Ein Stein in die erregte See geworfen, verschwindet spurlos. Wirft man ihn aber in einen Teich, dessen spiegelglatte Oberfläche kein Windhauch kräuselt, dann bringt er das Wasser in Bewegung. Wellenkreise gehen von der Stelle aus, an der er versank und eilen bis an die Ufer. Es gibt bald keinen Punkt der Wasserfläche mehr, der nicht in Unruhe geraten wäre; der Schlag, der sie getroffen hat, läßt sie in ihrer ganzen Ausdehnung erzittern.

Was die Gräfin absichtsvoll ausgeplaudert hatte, traf Rudolf zunächst wie der Stein das sturmbewegte Meer. Auch er war ruhelos, ständig bis in die Tiefen aufgewühlt, unaufhörlich gezwungen, sich gegen den Druck zu wehren, der ihn von allen Seiten zu beeinflussen suchte. Der Name Mary Vetseras schwand rasch wieder aus seinem Bewußtsein.

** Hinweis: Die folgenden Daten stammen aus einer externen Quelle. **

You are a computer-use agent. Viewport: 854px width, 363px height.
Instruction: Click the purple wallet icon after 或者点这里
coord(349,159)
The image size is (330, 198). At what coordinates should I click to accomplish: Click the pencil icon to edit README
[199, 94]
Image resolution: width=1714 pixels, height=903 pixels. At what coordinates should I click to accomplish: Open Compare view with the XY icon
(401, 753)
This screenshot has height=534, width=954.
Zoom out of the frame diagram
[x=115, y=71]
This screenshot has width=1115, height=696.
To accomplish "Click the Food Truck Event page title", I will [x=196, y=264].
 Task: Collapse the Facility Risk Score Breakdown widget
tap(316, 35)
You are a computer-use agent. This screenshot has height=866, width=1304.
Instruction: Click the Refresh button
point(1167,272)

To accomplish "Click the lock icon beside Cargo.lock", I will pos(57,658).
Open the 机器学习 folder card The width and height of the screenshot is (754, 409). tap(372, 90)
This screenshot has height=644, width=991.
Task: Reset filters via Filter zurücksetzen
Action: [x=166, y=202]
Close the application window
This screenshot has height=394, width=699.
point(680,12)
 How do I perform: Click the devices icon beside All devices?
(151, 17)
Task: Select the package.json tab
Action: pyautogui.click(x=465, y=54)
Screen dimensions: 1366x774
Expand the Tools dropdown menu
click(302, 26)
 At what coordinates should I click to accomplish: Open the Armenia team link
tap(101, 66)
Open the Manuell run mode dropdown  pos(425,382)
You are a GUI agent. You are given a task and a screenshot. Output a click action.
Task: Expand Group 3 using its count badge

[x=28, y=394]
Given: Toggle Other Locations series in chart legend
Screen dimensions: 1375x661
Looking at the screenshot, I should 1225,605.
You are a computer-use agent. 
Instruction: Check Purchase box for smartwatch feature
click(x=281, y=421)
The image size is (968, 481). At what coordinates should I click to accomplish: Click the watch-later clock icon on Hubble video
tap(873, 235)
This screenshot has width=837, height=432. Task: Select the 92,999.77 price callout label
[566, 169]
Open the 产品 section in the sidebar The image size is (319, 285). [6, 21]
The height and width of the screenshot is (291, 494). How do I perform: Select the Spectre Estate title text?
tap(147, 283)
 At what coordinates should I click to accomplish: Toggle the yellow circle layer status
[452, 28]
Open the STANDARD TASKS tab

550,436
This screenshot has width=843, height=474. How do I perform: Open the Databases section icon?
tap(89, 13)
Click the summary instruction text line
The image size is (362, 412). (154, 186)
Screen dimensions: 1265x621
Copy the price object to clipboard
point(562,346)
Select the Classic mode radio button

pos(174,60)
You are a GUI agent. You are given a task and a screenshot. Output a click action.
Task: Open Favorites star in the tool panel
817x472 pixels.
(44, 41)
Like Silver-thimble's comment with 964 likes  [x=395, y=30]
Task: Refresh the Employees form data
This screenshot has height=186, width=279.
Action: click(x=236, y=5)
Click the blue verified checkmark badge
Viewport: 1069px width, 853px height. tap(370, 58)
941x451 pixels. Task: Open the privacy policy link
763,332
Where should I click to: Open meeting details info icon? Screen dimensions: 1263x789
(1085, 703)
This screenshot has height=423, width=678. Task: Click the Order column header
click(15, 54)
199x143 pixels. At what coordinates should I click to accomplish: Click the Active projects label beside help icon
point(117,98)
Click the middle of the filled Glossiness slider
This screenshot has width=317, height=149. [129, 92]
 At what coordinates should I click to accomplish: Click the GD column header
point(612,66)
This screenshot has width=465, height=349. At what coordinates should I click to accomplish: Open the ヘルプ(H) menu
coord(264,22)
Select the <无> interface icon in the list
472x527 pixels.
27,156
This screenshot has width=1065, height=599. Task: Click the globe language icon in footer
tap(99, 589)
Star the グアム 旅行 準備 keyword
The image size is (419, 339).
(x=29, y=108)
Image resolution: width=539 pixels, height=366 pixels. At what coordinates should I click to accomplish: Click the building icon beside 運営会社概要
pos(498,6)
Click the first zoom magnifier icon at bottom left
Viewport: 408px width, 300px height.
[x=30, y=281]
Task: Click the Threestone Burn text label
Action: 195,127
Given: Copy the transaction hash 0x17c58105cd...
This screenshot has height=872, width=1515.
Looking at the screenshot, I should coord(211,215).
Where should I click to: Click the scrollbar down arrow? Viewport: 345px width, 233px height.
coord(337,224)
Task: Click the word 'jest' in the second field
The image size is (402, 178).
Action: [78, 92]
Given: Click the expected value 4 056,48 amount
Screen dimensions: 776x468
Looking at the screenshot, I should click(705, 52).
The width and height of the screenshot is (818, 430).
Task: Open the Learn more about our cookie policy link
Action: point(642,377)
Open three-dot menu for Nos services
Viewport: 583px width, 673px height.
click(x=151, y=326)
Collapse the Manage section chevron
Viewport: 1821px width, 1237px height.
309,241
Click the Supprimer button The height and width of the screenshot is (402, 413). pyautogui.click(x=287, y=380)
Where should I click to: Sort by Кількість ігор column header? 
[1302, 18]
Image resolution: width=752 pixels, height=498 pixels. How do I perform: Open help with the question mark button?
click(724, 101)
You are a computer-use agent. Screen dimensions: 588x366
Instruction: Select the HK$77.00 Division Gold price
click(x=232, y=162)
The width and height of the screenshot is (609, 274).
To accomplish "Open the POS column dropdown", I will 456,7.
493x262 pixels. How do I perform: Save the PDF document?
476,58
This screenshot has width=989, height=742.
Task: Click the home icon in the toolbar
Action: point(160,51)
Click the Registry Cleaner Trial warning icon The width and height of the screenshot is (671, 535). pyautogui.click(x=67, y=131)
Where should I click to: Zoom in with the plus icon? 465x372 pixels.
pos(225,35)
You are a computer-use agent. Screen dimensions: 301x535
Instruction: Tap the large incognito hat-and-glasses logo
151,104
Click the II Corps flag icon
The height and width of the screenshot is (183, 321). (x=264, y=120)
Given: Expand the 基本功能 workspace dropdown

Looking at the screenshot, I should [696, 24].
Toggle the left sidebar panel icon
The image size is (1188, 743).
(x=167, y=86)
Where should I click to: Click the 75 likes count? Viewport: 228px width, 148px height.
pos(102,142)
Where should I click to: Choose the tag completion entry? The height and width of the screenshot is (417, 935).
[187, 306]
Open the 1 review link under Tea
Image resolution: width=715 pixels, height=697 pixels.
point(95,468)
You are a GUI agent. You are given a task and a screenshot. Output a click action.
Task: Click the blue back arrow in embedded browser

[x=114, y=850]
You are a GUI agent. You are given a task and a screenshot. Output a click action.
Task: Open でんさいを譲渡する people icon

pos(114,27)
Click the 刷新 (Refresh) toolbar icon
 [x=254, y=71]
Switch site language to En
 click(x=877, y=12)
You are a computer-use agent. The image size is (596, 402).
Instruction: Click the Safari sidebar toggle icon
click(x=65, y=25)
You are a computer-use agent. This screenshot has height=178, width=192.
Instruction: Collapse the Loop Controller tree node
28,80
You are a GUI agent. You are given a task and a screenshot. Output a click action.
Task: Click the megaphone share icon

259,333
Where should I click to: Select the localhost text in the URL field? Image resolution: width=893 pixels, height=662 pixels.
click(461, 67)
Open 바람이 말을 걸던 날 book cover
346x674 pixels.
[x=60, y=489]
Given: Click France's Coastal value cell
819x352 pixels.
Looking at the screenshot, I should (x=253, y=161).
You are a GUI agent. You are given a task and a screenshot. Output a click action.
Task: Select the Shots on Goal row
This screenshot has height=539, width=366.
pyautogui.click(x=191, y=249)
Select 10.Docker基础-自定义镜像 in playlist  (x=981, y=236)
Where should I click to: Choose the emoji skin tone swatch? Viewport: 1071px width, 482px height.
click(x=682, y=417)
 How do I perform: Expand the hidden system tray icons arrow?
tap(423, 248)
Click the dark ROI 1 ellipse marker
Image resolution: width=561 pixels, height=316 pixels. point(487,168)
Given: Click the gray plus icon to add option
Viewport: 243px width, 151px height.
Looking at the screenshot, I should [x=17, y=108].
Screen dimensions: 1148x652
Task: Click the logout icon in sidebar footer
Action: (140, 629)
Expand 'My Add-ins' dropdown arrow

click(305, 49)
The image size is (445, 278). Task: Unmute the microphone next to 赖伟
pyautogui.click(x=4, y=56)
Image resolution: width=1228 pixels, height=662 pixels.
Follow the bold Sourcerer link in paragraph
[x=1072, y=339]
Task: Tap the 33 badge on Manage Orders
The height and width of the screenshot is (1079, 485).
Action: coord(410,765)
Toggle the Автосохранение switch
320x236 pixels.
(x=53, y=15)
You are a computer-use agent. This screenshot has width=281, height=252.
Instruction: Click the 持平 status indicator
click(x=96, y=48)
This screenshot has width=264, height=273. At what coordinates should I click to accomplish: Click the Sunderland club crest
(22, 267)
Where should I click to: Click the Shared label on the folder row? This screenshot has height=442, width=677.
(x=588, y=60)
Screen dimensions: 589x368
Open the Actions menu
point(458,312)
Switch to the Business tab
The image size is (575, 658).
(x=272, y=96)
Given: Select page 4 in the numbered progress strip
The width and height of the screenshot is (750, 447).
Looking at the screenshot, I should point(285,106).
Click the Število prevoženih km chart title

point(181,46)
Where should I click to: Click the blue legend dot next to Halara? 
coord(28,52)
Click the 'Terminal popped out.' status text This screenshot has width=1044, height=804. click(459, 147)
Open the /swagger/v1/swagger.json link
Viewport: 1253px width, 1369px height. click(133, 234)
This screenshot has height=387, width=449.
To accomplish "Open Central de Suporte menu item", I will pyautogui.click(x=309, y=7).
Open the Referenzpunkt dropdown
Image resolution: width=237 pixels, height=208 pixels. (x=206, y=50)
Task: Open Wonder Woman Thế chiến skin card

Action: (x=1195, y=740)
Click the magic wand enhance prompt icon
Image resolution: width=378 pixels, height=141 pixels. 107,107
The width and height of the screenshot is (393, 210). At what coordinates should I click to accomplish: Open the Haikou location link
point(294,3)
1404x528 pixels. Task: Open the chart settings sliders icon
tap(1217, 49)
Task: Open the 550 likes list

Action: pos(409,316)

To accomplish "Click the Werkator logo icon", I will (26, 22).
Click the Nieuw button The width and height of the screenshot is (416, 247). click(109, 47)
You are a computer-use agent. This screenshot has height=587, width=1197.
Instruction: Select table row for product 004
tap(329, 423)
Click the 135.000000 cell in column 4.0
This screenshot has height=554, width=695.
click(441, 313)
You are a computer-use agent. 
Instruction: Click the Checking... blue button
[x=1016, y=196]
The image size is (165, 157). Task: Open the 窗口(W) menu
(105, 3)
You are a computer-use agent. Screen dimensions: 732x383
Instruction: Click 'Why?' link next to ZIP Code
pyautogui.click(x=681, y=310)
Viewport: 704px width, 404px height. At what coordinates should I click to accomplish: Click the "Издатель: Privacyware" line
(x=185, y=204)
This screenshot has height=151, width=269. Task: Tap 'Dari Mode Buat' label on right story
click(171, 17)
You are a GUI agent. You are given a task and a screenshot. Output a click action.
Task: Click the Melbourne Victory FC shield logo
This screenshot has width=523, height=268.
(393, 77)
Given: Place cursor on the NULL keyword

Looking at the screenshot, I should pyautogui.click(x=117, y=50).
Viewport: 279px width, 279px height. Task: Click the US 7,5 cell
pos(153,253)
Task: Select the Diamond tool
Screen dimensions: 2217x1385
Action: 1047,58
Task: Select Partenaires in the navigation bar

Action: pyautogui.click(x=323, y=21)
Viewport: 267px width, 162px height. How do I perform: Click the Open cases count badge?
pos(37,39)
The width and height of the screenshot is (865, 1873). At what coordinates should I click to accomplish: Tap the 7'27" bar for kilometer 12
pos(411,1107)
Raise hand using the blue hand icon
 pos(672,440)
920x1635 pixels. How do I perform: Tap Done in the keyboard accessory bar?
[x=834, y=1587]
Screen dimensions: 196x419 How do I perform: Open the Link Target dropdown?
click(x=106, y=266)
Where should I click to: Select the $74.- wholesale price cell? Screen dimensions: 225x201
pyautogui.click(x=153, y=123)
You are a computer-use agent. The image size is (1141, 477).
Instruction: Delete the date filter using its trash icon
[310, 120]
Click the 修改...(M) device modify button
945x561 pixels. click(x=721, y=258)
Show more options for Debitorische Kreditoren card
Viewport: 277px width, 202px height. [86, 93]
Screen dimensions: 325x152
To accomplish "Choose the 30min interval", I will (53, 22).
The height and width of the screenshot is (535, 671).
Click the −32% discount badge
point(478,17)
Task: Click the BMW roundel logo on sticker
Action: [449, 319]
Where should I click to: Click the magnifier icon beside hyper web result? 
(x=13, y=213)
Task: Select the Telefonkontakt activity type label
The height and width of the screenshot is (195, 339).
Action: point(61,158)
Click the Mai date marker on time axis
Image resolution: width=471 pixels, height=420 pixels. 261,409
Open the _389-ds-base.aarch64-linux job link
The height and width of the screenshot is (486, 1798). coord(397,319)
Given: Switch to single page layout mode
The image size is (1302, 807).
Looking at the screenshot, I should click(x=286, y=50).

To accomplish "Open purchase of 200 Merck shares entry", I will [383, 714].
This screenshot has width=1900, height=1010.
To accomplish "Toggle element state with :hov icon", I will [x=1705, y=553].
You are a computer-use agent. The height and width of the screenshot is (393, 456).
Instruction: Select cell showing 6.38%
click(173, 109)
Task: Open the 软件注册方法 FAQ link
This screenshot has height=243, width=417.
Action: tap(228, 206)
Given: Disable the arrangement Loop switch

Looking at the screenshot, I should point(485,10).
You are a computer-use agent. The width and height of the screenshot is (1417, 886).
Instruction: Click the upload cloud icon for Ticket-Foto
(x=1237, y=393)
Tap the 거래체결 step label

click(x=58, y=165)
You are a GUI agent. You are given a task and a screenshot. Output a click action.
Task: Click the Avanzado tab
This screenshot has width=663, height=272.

Nur in seinen seltenen Stunden stiller Einkehr war es Rudolf reizvoll, sich an dieses schöne, reine Antlitz zu erinnern. Ein Kind noch, und sie liebte ihn! Immer wieder kreisten seine Gedanken um sie. Wie rasch verflog so eine romantische Liebe bei einem bezaubernden, verwöhnten jungen Mädchen! Die kleine Baronesse würde nicht lange zu leiden haben! Doch sie schien nicht kokett zu sein; in jenem Blick, der dem seinen begegnet war, hatte ein gewisser Ernst gelegen … Der Wunsch, sie wiederzusehen, erwachte in ihm. Aber die Ruhelosigkeit seines täglichen Lebens hielt ihn unter ihrem Zwang. Wann würde er ihr wieder begegnen? Vielleicht wird sie dann schon verheiratet sein und ihren Gatten lieben …

 

Die Gräfin Larisch berichtete indessen bei der ersten Gelegenheit, die sich ihr bot, mit Mary allein zu sein – und sie führte diese Gelegenheit rasch herbei –, dieser wörtlich, was der Kronprinz über sie gesagt hatte. Mary wurde rot, denn noch immer hatte sie es sich nicht abgewöhnen können, rot zu werden, wenn Rudolfs Name genannt wurde, aber sie erwiderte nichts. Sie griff bloß erregt nach den Händen der Gräfin und drückte sie. Das Gespräch wurde unterbrochen, da ihre Mutter eben in den Salon trat. Die Gräfin dehnte ihren Besuch nicht mehr lange aus. Beim Fortgehen flüsterte Mary ihr zu:

»Kommen Sie bald wieder, ich habe so viel mit Ihnen zu sprechen.« Während der kurzen Augenblicke, die nach der überraschenden Mitteilung der Gräfin vergangen waren, hatte Mary mit einem kühnen Sprung die Mauern übersetzt, die bis dahin ihren Horizont umschlossen hielten. Anfangs hatte es ihr wohl genügt, den Kronprinzen zu sehen und das Glück, das ihr diese Begegnungen brachten, hatte ihre Tage erfüllt. Aber nach jenem beredten Blick im Burgtheater begnügte sie sich nicht mehr mit der bloßen Bewunderung aus der Ferne, sie verlangte, neue Blicke mit dem Mann zu tauschen, den sie liebte. Aber wie unerreichbar war er ihr! Die Bekanntschaft der Gräfin Larisch hatte diesen fernen Helden mit einem Male in die Nähe gerückt. Mary hatte die Möglichkeit, von ihm zu sprechen, mit der Gräfin zu sprechen, die ihn seit seiner Kindheit kannte und so vieles von ihm wußte. Doch es war ihr kaum Zeit geblieben, dieses unerwartete Glück ganz zu erfassen, da erkannte sie schon die Schranken seiner Begrenzung und fühlte sich wie in den Mauern eines Gefängnisses. Und nun wurden die bedrückenden Wände, zwischen denen sie zu ersticken gemeint hatte, wie die Kulissen eines Theaters fortgerückt, und ihr erschloß sich eine neue beglückende Aussicht.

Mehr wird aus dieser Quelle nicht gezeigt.